- [Document passage]
* * * * * * *

In early June, I spent a week traveling with two Kurdish carpet sellers from Turkey.   Abi, who currently resides in San Francisco, California, and Muzo, in Tuscon Arizona, invited me on the last leg of their road trip.

When I joined them out in the Midwest, Abi had been traveling for six months unfurling and selling rugs and kilims—at first accompanied by his brother, and later by Muzo.  They had set out in January from the West Coast, crisscrossing the U.S., making deliveries and selling carpets to customers.  Among the stops were small towns and big cities in Iowa, Florida, Texas, Wisconsin, New York—and wherever else they could make a sale. 

The carpet trade is a profitable one--the right rug commands high prices in the U.S.--but Muzo says transactions are more difficult here:    “Sometimes, we bring the carpets at their feet, but everybody makes a hard bargain.  We have a saying in Turkey: The rug is heavy in their place.  If you move it to another place, it is not so heavy.”

* * * * * * *

- [Supplied data]
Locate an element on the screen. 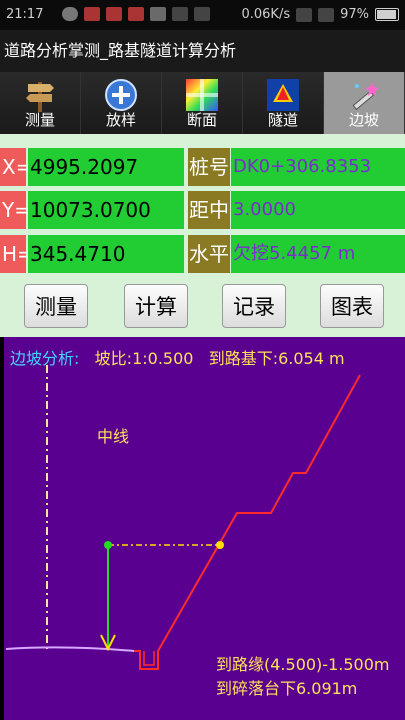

* * * * * * *

- [What you need to do]
A - Name every U.S. state that the carpet sellers' road trip account lists among the stops on the sellers' journey.
B - Write the next part of the carpet sellers' road trip account, picking up after Muzo's quoted saying about the rug.

- [Results]
A - Iowa, Florida, Texas, Wisconsin, New York

B -
Armed with ipod, computer, bags of fruit, and a truck loaded with carpets, the pair took turns driving day and night, killing time singing songs, until arriving in a metropolitan city.  From there, they’d camp out at a hotel for short stretches of time, and drive out to make regional sales, before hitting the road again. 

During my sojourn in St. Louis and Chicago, the carpet sellers wanted to learn as much about me as I about them.   Abi, the charming flirt, talked about growing up as a Kurd in Turkey, learning English from the tourists in Istanbul, a city he likened to New York. He lectured me on the allure of Turkish men, and described life in San Francisco.   Muzo, the more soft-spoken one of the two, was prone to fits of laughter—the hardest one when I tried fresh ayran, a salty yogurt drink popular in Turkey, for the first time.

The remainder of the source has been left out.